Sure they did, but just as in the incident that prompted Bob Costas' commentary, the fallacy here is the assumption that such killers work in a logical progression --
(1), "I'm going to kill Jane"; (2) "how shall I do it?"
For a straight intentional murder, it's reasonable to assume that's how it works. But with gun slayings, especially mass slayings, that's not what we're talking about. We're conflating murder with what the Newtowns and Auroras and Columbines really are-- carnage.
People who murder have a specific target and a specific reason -- jealousy over a jilted lover, insurance fraud, eliminating some business rival... there is some cause and effect. They're settling some perceived score, however flawed that perception is.
On the other hand gunnists who burst into a schoolroom or a mall or a movie theater gunning down people they don't even know, cannot possibly have those motives. They're not settling scores and they're not there for that reason. They're there for the carnage. The blood flow, the wailing of helpless victims trying desperately to get out of the way. It's no more about murder than rape is about sex -- it's about power. ALL of these mass shooters --I know not a single exception-- had some kind of power issue. Fired, outcast, enraged by something.
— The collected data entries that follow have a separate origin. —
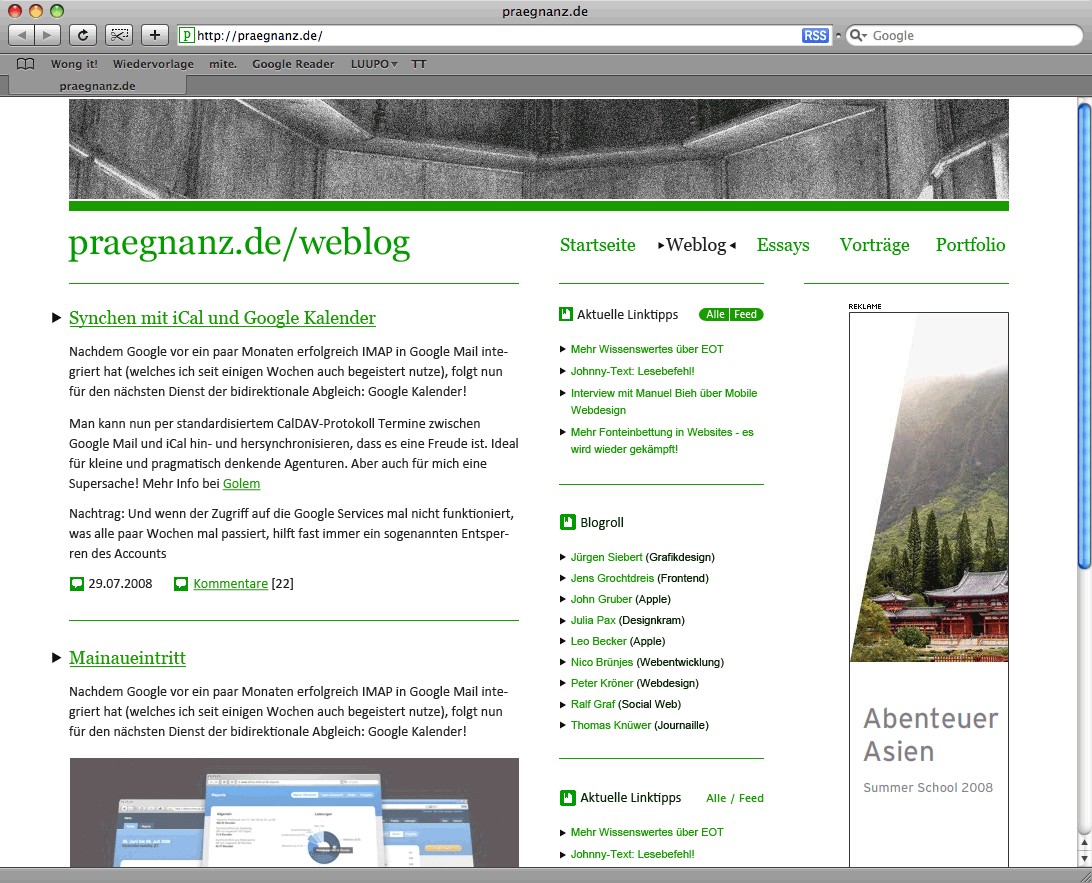
Task: Click the browser Back arrow button
Action: 21,35
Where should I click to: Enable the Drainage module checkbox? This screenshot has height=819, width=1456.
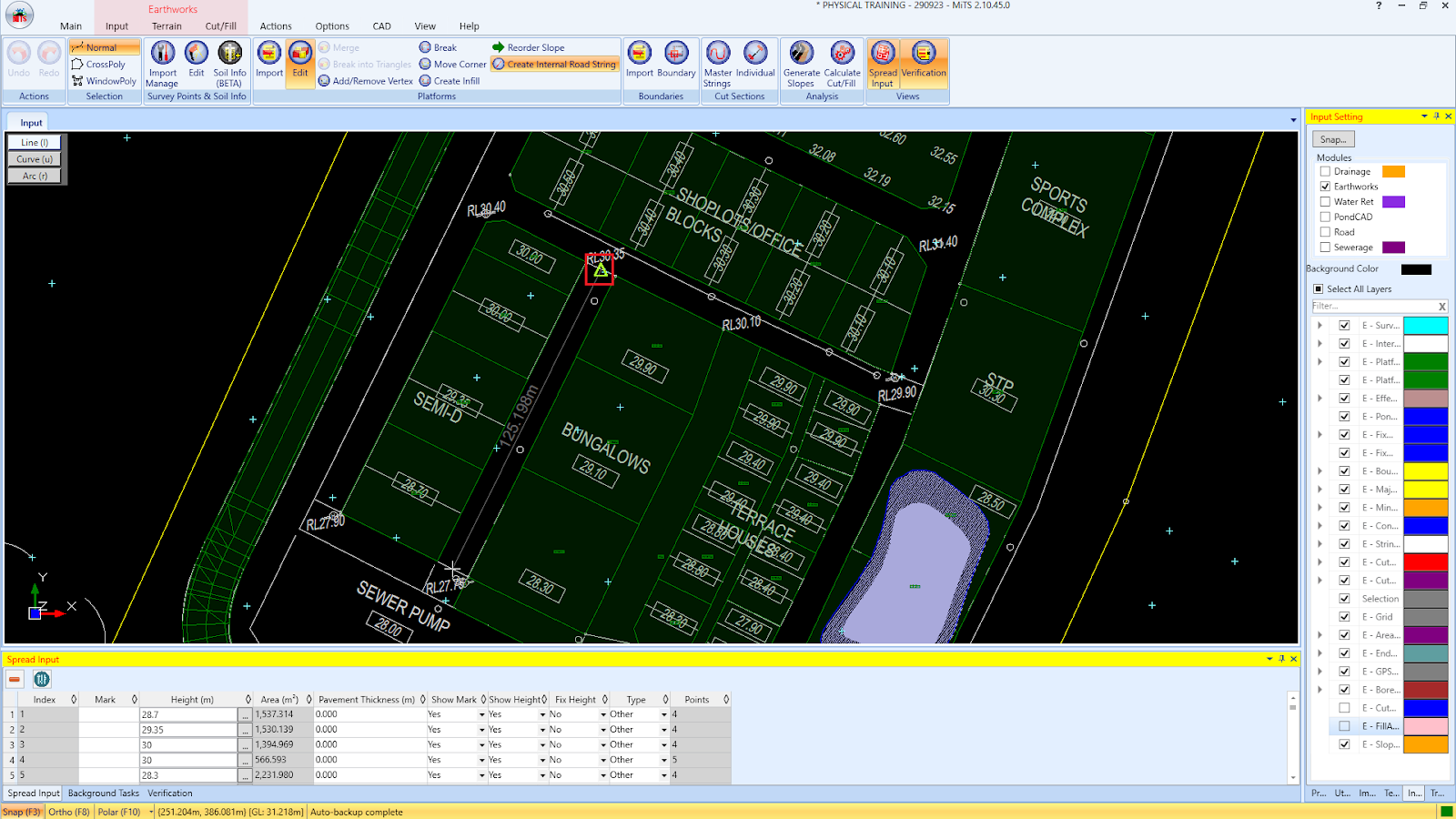click(1325, 171)
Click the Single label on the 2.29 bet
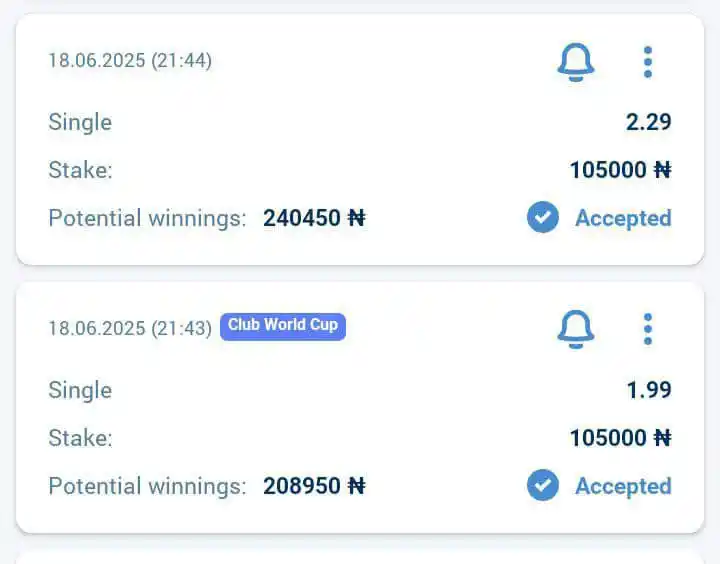 [x=80, y=122]
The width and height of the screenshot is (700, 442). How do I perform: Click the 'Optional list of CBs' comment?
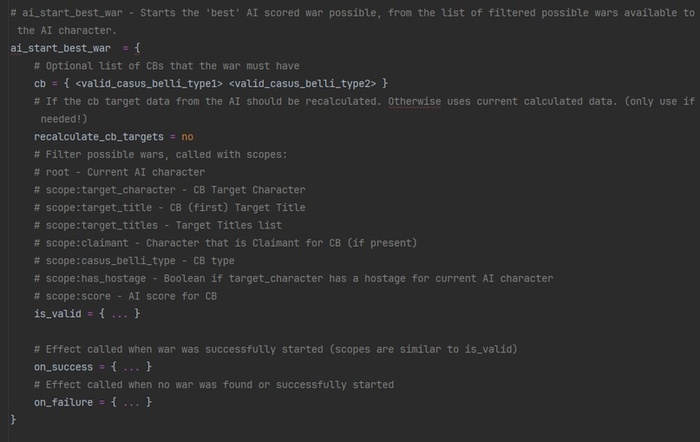[166, 66]
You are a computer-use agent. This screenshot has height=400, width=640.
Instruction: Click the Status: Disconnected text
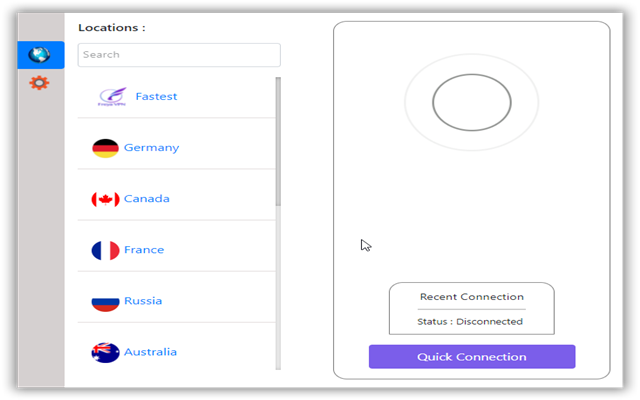pyautogui.click(x=470, y=322)
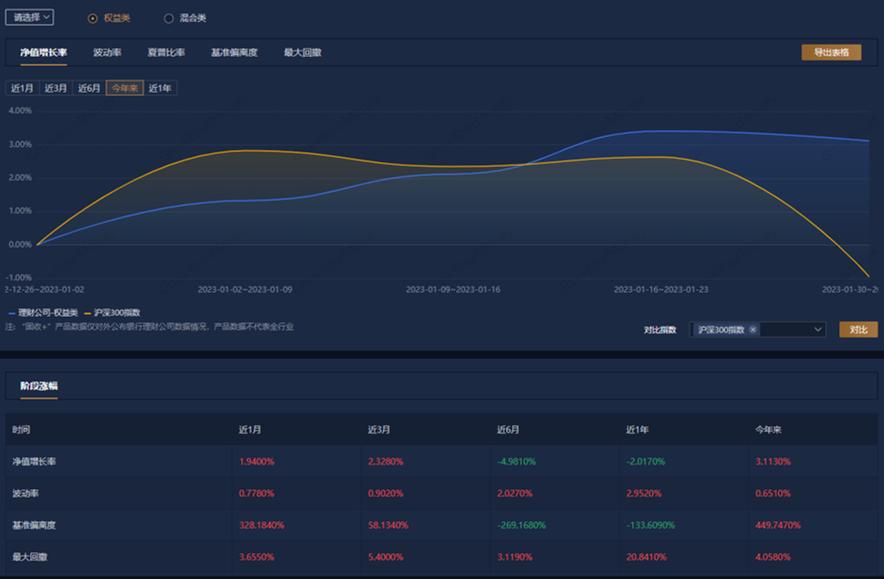Click the 对比 button
Screen dimensions: 884x579
coord(858,330)
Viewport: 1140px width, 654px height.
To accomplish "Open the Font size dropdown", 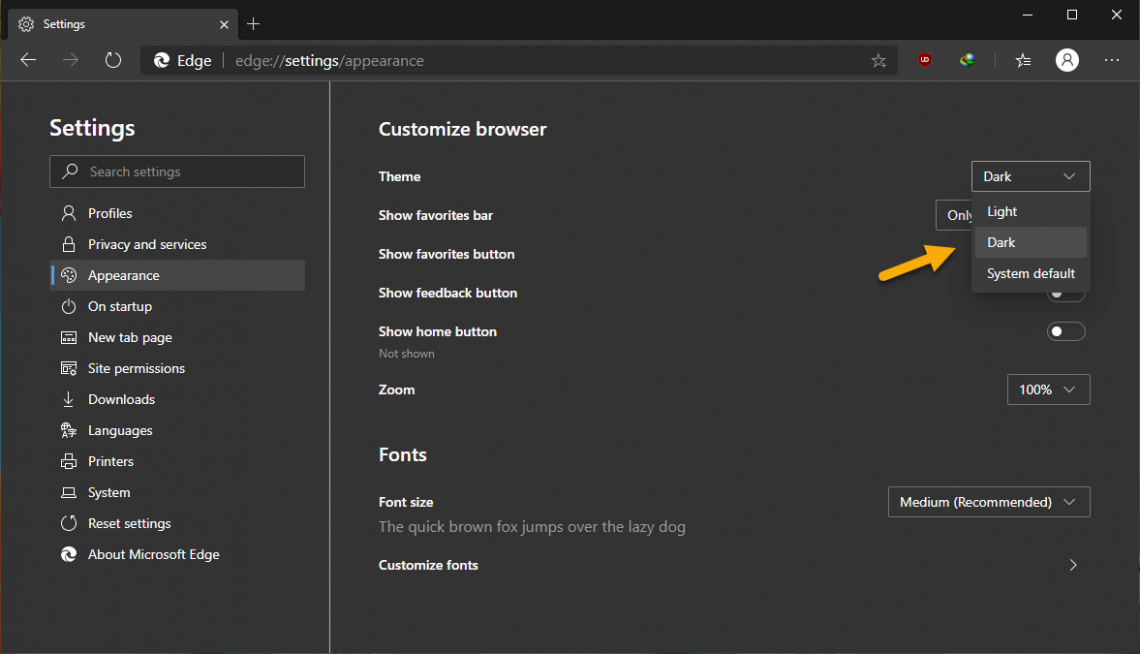I will [988, 501].
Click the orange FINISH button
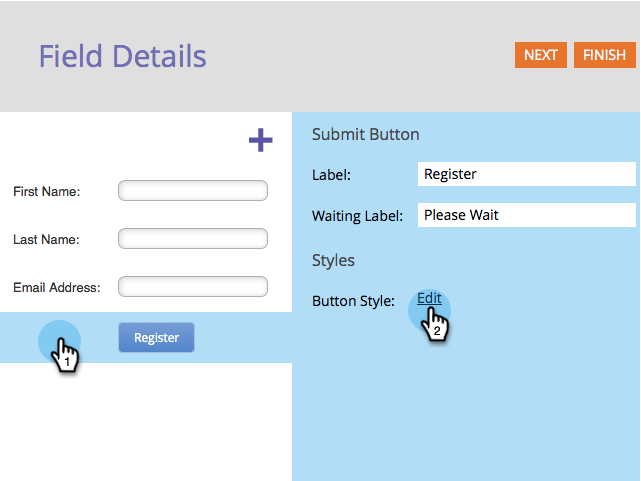Viewport: 641px width, 481px height. pos(604,55)
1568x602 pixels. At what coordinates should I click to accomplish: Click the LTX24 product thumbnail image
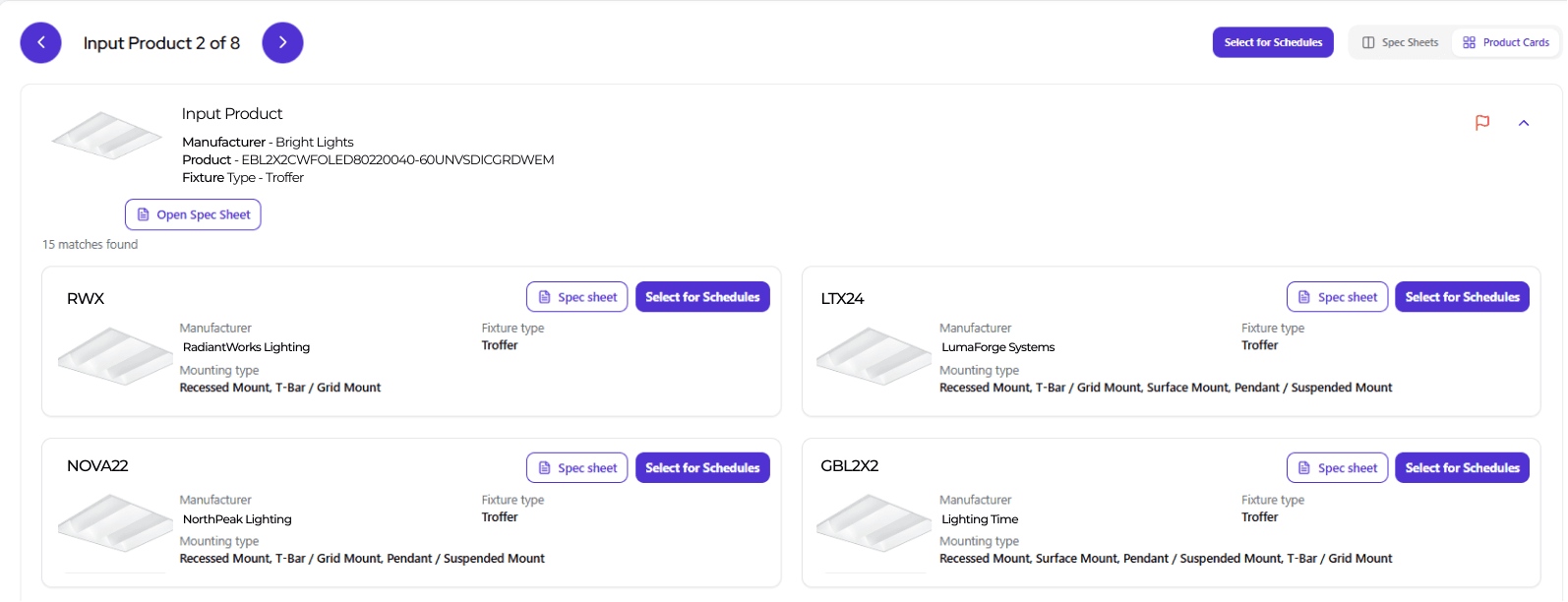[874, 356]
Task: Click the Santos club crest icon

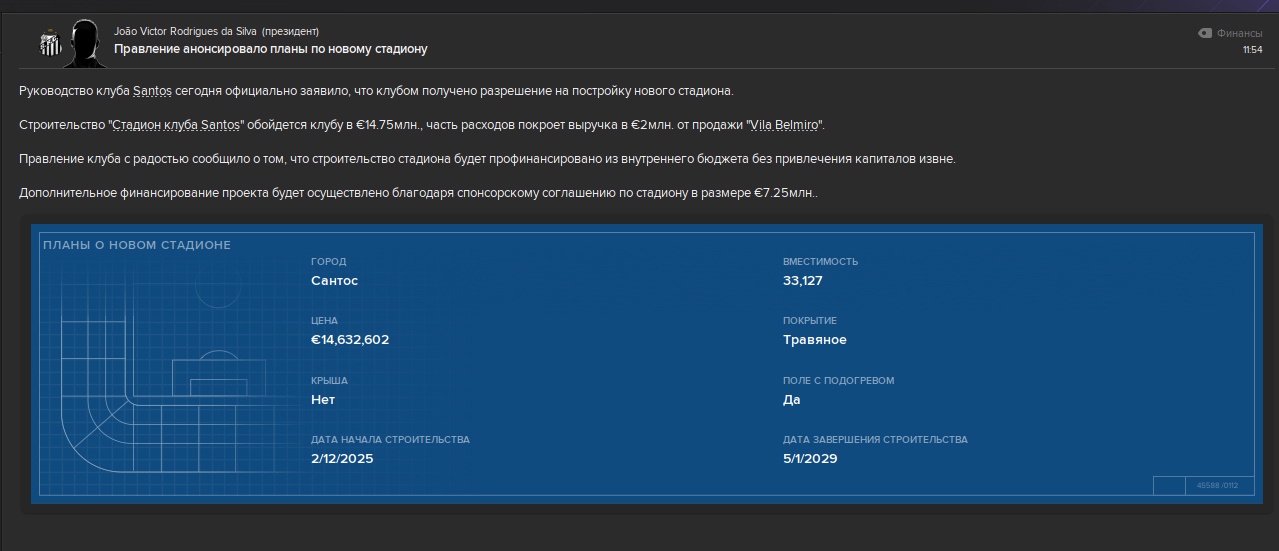Action: point(49,43)
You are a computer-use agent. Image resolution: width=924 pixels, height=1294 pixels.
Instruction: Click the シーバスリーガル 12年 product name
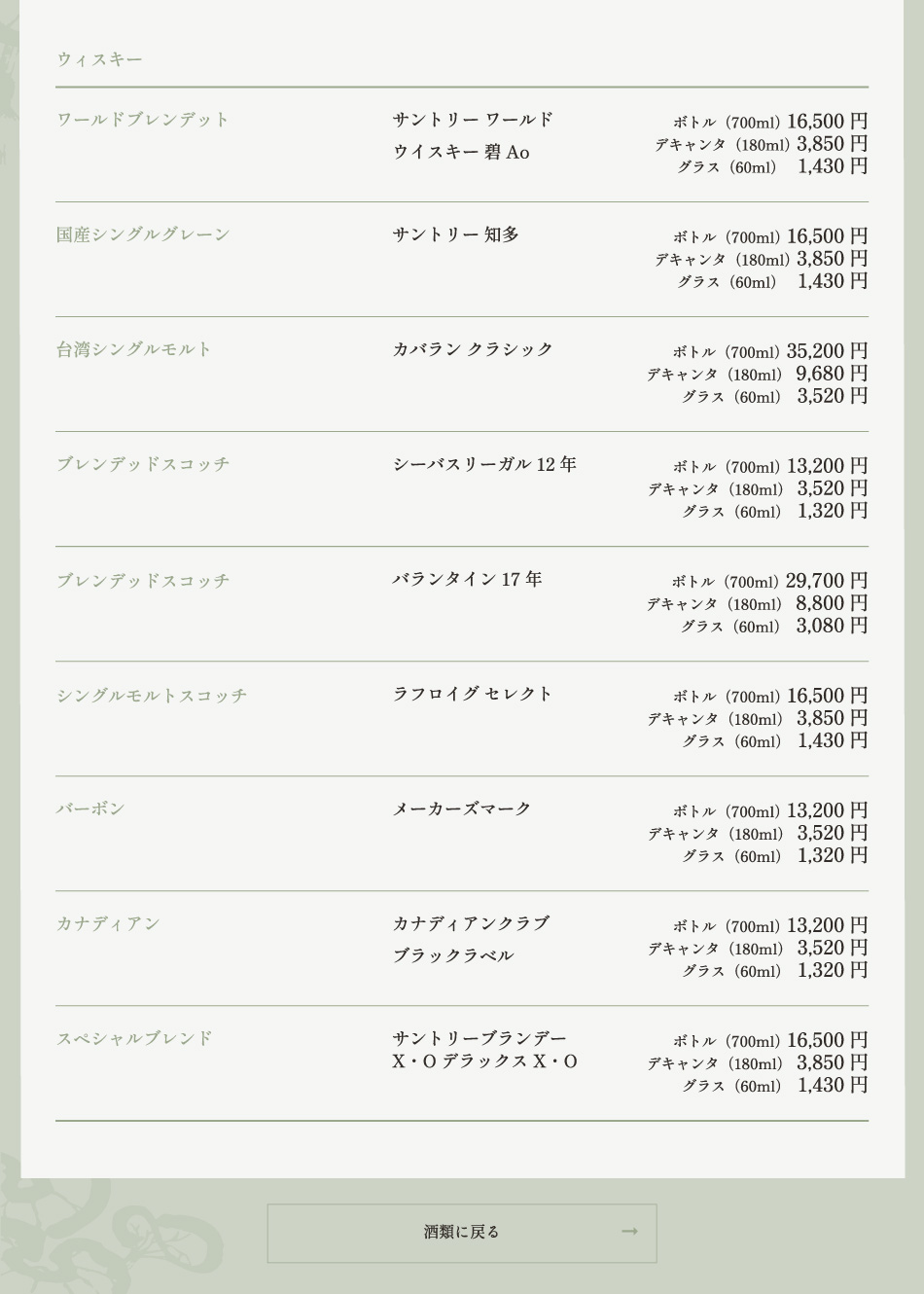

When you go to murder someone you have all kinds of tools: bludgeoning, poisoning, accidenting, stabbing, they all accomplish the goal of murder. But when the goal is visual carnage, the gun is the only way to go.
Let's first get real about what's going on and how this works and quit the false equivalencies.
To say it's a "gun culture" is the false part. The gun is just a tool used in the culture
It is a culture built around a tool
Exactly. And that's the definition of "fetish", and that's why I call it that. Fetishizing an inanimate object is always kinda weird. That's why they don't want to talk about it.
You say "tool", I say "fetish", whatever. But we can agree that it's a carnage tool. Whereas knives and poisons and strangulation are not.